The LCModel results agree with the PLS-DA analysis, as can be seen by the contributing metabolites identified by the loading plot (Fig. 2B). In the loading plot, an increase in metabolite signal is signified by the metabolite being in the same area as the tissue type cluster in the score plot and a decrease is signified by the metabolite being in the opposite area. For example, mI appears in the lower left hand corner on the loading plot, due to the fact that it is increased in NELES compared to NAWM, and it has a slight but insignificant increase compared to CTWM. While the major metabolites identified by LCModel analysis agreed with the data obtained by metabolomic model, the lipids did not. This is most likely due to the less well-defined nature of their signals. In our analysis, the lineshape of these signals is not predefined, where in the LCModel they are. Our analysis showed that macromolecule peaks at 1.3 ppm and 1.7 ppm were increased in NAWM compared to CTWM and NELES. The ANOVA for the LCModel correlates (MM14 + Lip13a + Lip13b + MM12 and MM17) did not reach significance with the threshold of α = 0.05. This could be due to the difficulty to fit these complex broad areas to the metabolites in the basis set reliably.
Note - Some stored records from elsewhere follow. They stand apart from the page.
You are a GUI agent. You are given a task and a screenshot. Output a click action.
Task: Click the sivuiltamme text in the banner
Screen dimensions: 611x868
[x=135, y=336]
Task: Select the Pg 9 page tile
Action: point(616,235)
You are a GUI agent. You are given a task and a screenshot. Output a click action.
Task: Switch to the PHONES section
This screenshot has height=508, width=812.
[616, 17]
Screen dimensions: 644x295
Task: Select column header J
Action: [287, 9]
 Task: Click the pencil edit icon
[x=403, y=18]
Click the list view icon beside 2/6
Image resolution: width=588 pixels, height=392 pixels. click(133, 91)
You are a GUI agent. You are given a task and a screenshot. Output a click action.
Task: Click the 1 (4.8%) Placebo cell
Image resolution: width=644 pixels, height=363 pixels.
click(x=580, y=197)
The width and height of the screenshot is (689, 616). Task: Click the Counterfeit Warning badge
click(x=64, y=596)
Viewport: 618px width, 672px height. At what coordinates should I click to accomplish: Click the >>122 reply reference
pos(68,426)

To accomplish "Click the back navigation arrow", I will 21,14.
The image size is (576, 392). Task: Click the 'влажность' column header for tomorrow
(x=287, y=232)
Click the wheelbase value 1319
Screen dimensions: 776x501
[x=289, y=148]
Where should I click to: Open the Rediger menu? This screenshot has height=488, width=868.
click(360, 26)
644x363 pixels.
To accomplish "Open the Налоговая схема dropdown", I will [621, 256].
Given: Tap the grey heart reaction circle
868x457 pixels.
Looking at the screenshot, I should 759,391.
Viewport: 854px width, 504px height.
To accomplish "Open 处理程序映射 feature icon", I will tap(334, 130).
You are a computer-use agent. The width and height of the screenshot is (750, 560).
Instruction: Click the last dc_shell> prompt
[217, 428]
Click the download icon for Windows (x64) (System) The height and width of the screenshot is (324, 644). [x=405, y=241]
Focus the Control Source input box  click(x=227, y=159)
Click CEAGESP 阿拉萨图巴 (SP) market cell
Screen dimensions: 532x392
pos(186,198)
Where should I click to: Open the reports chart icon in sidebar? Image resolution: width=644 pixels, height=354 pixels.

Clinical features common in RRMS correlate with specific metabolic signatures

To further characterize the disease process of RRMS and determine whether there is a metabolic pattern specific to certain clinical aspects of MS, we performed orthogonal partial least squares (O-PLS) with standard clinical measures of global neurological impairment, cognitive dysfunction, fatigue, and stress (see Subjects and methods). Such untargeted statistical correlations have never been established and analyzed before. The RRMS group had significantly worse scores than the control group on every test except the Social Readjustment Rating Scale (SRRS), which measures response to stressful life events (Table 1).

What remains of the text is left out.